Il n’y aura pas de révolution de l’après COVID-19. Il peut cependant y avoir un petit déclic qui bouge des hommes, des femmes sur le terrain des cités et des campagnes. Ces collectifs qui, à leur mesure, mettent en œuvre un projet de société où à travers l’associatif, le coopératif, le syndicalisme, la fraternité n’est pas un mot vide. Jean-François Serres promoteur de MONALISA (Mobilisation nationale contre l’isolement des âgés) nous invite à repenser les fondamentaux des collectifs dans son dernier écrit intitulé : « La fraternité républicaine doit être la matrice du monde de demain ». Il prône une société qui se construit sur la coopération et non sur la concurrence, qui valorise la logique des statuts et non plus des contrats, qui fonde les rapports humains à partir de relations horizontales et non plus hiérarchiques, et enfin il invite à une participation de tous au pouvoir de quelques-uns. Ces défis peuvent être les nôtres !
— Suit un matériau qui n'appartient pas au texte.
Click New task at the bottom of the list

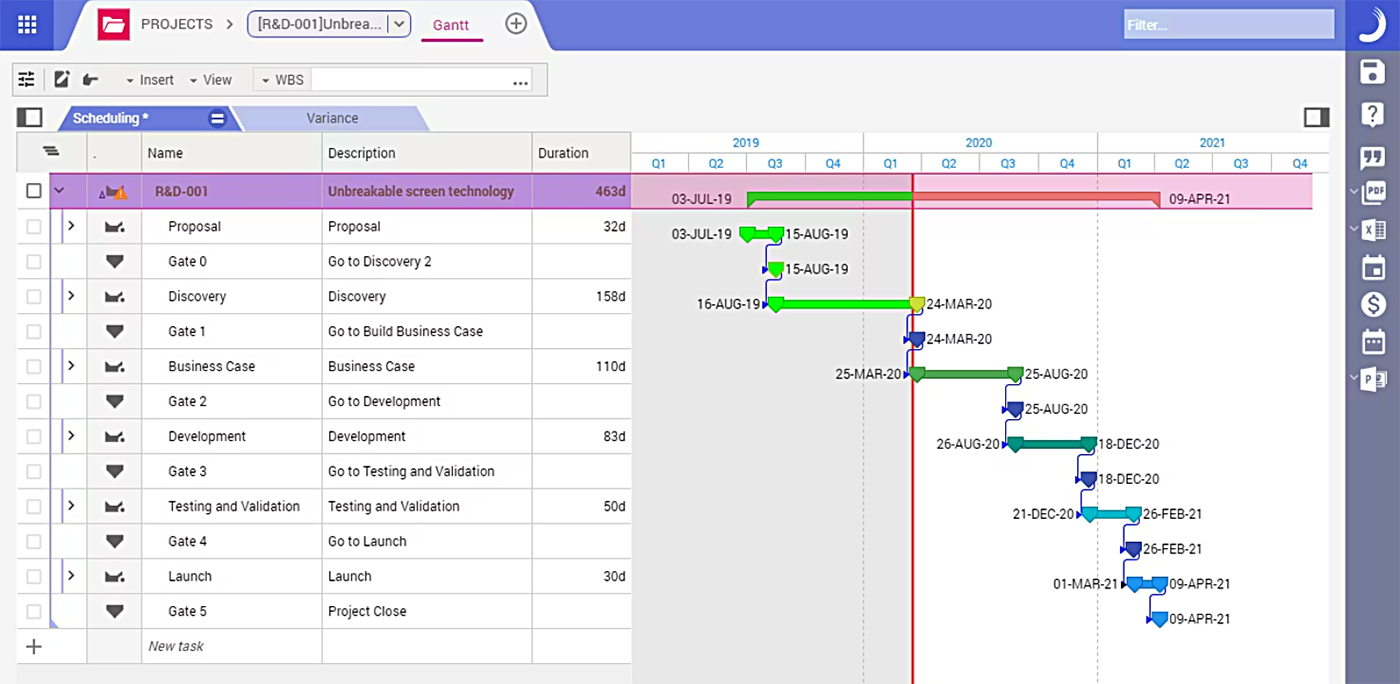point(175,646)
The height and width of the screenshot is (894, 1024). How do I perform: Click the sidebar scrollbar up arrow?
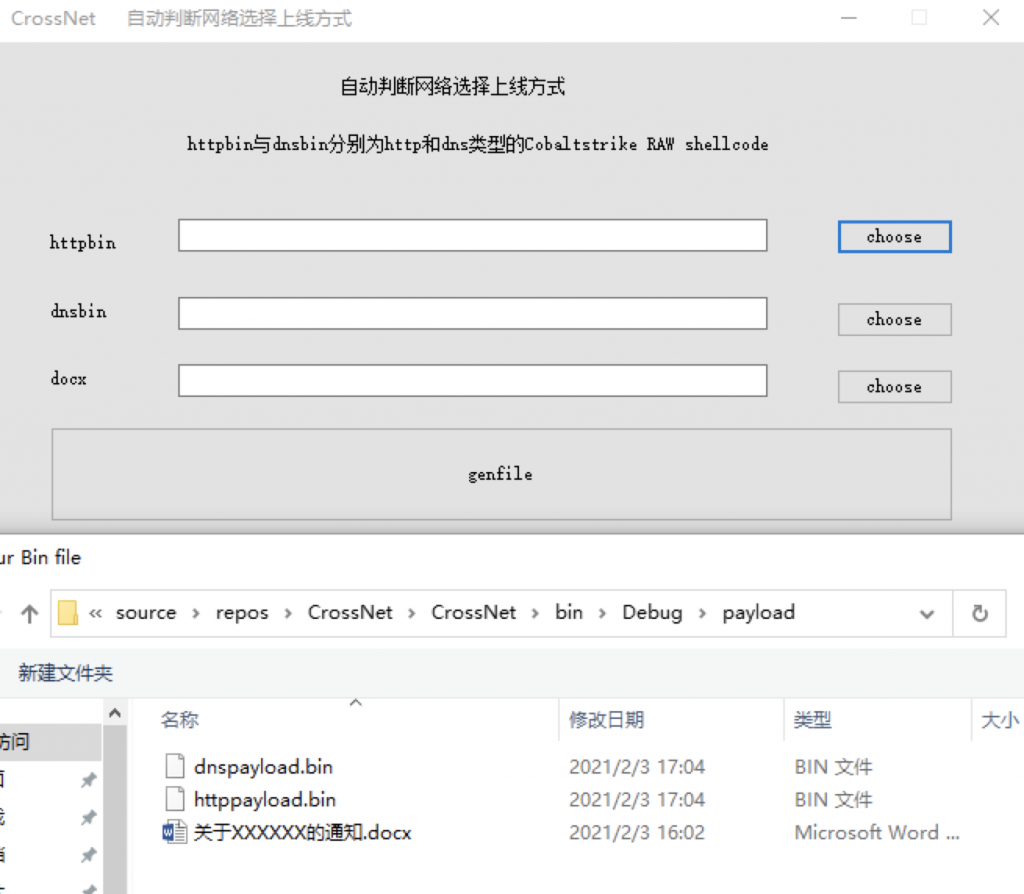click(115, 712)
La sagesse ancestrale de la civilisation chinoise, quelque peu oubliée par le régime dictatorial actuel, peut-être intéressante pour notre réflexion sur la fraternité à l’aune du Covid-19.  En chinois, l’écriture est celle d’idéogrammes. Ainsi le mot « Crise » s’écrit avec deux caractères, le premier signifie « danger » et le second « opportunité ». La crise sanitaire, de toute évidence, est un danger mais elle est aussi une opportunité pour bouger, notamment pour que la fraternité vécue lors du confinement devienne encore plus virale.